Ontario Northland also plans to operate an optional northbound express motor coach connection from Matheson to Cochrane for passengers whose final destination is Cochrane. The bus is scheduled to arrive approximately 2 hours and 45 minutes earlier than the train.

| Station | Northbound (read up) | Southbound (read down) | Notes |
| Cochrane | 8:30 | 22:15 | Connection to Polar Bear Express to Moosonee |
| Timmins–Porcupine | 7:30 | 23:15 | Layover. |
| 5:10 | 0:15 |
| Matheson | 4:15 | 1:10 | Connection to express motor coach to Cochrane (northbound only) |
| Kirkland Lake | 3:30 | 1:55 |  |
| Englehart | 2:50 | 2:35 | Rest stop. |
| 2:40 | 2:45 |
| Temiskaming Shores | 2:10 | 3:15 |  |
| Temagami | 1:10 | 4:15 |  |
| North Bay | 23:40 | 5:45 | Rest stop.
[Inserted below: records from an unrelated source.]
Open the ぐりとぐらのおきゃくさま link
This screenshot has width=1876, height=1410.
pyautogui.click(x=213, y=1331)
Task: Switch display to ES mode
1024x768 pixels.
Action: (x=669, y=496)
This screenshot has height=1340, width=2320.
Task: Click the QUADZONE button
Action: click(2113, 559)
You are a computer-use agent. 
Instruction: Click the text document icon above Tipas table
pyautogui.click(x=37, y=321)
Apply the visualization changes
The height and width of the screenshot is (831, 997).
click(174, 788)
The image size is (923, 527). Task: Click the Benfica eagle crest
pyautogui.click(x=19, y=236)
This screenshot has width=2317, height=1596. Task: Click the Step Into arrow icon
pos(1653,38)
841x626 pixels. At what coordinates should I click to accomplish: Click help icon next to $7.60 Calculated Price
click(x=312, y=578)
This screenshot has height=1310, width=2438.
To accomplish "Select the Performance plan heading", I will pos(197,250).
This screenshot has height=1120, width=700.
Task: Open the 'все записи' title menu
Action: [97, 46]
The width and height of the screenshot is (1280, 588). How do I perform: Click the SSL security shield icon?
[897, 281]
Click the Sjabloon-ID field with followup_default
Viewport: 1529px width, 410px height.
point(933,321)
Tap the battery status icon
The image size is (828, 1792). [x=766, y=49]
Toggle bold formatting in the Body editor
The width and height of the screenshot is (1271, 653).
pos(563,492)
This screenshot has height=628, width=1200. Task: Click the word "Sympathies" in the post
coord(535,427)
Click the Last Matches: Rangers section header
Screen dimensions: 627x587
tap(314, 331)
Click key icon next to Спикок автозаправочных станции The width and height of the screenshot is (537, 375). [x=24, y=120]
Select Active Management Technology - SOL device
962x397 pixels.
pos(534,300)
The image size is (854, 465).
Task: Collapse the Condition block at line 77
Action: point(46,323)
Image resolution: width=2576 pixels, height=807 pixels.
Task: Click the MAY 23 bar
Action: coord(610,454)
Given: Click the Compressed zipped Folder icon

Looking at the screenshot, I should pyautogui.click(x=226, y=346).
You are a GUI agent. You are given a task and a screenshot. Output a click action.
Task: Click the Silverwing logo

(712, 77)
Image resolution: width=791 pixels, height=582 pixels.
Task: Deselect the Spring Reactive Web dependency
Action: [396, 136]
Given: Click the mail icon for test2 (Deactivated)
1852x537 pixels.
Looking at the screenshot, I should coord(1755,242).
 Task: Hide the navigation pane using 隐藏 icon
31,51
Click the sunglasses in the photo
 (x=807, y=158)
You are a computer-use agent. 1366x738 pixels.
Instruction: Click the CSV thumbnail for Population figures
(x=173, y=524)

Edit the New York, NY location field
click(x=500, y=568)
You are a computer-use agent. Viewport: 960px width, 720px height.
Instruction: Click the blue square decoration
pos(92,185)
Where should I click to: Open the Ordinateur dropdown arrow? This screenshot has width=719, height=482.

Connections to Ontario Northland and other intercity bus operators. |
| 23:30 | 5:55 |
| South River | 22:25 | 7:00 |  |
| Huntsville | 21:35 | 7:50 |  |
| Bracebridge | 21:00 | 8:25 |  |
| Gravenhurst | 20:45 | 8:40 |  |
| Washago | 20:20 | 9:05 | Connection to Via Rail's The Canadian |
| Gormley | 19:20 | 10:05 | Connection to GO Transit |
| Langstaff | 19:05 | 10:20 | Connection to GO Transit |
| Toronto (Union Station) | 18:30 | 10:55 | Connections to Via Rail, GO Transit, Amtrak, Toronto subway and Toronto streetcar |

== Fleet ==
The restored Northlander service is planned to use three trainsets manufactured by Siemens Mobility. Each trainset consists of one Siemens Charger SC-42 locomotive and three Siemens Venture passenger coaches. The trainsets feature lightweight aluminum car bodies and are designed for bi-directional operation with a cab car.

One passenger car in each trainset will contain Northlander+ 2+1 seating, a four-seat "business pod" with a table surrounded by privacy walls, and a galley for onboard food and beverage service which will be provided through at-seat cart service rather than a dedicated dining car.

Passenger amenities will include Wi-Fi, power outlets and USB charging ports at every seat, tray tables, overhead reading lights, overhead luggage storage, bicycle storage, and digital passenger information displays.

Accessibility features are planned to include built-in wheelchair lifts, accessible washrooms, and accessible seating areas. Braille signage and audio and visual passenger information systems will also be provided.